Oh, now I suddenly understood what broadcast fusing was about…


Yes. Personally I really like functional approach (like transducers or fmap). Instead of processing arrays and store intermediate result, construct processing flow by lazy iteration and apply composed functions once.

could you elaborate? I am not into it, but i guess it something similar to transducers

There is a great article, which definitely worth reading:

Well, one of the idea is actually the same, if you have many vectorized computations than it’s more practical to combine them into a single loop. Of course in case of broadcast allocations of temporary arrays was more important, but memory locality took it part as well.

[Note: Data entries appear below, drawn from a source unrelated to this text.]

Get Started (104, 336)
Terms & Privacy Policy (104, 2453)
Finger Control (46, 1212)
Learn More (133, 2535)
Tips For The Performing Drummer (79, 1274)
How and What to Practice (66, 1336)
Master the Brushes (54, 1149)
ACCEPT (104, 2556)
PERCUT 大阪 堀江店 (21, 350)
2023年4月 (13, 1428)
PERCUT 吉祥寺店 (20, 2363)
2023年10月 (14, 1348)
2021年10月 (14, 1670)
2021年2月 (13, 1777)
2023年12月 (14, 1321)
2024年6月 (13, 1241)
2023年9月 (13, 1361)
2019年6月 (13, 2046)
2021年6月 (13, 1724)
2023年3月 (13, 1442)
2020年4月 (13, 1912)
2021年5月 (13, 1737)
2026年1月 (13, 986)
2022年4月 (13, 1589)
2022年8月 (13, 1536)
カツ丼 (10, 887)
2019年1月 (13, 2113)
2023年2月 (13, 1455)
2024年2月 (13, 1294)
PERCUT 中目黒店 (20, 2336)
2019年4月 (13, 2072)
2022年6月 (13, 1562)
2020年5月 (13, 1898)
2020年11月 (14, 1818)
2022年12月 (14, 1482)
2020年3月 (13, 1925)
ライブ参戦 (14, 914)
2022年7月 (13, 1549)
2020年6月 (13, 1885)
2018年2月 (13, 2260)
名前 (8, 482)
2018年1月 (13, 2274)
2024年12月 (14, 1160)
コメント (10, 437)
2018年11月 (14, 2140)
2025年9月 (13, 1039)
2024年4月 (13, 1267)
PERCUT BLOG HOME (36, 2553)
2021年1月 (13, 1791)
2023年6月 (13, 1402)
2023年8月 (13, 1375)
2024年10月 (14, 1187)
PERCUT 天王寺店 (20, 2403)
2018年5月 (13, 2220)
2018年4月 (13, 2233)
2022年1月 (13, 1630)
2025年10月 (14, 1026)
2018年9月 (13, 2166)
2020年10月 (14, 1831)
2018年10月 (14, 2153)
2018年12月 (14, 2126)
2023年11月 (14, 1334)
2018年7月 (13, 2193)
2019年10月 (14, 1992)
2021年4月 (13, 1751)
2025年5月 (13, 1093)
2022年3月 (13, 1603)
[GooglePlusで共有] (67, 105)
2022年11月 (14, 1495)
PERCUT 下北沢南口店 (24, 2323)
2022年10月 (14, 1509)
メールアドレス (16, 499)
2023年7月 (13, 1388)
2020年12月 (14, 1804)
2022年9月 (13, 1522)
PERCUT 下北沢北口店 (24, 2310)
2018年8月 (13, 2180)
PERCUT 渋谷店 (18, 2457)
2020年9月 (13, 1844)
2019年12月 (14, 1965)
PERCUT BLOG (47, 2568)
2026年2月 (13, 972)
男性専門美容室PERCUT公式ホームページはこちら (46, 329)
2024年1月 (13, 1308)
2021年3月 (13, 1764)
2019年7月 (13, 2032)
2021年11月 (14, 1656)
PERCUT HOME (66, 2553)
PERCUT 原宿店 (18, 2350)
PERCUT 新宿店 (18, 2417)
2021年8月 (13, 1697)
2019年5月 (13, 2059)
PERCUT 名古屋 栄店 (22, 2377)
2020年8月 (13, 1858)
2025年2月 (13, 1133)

Thanks, the article is great, I like the comparison to map.
I have 2 thoughts related to this topic:

  1. Languages like C# spend some extra cycles during iteration, so things like this execute faster in parallel. Julia does it so fast, that there is no room for that, RAM is just too slow to occupy CPU.
  2. Memory is a bottleneck for modern CPUs (32+ cores). I am trying to develop sound synthesizer that needs to sum massive number of sinusoids. I discovered it is faster to generate samples from differential equation in cpu, rather than read and interpolate them from pre-calculated tables.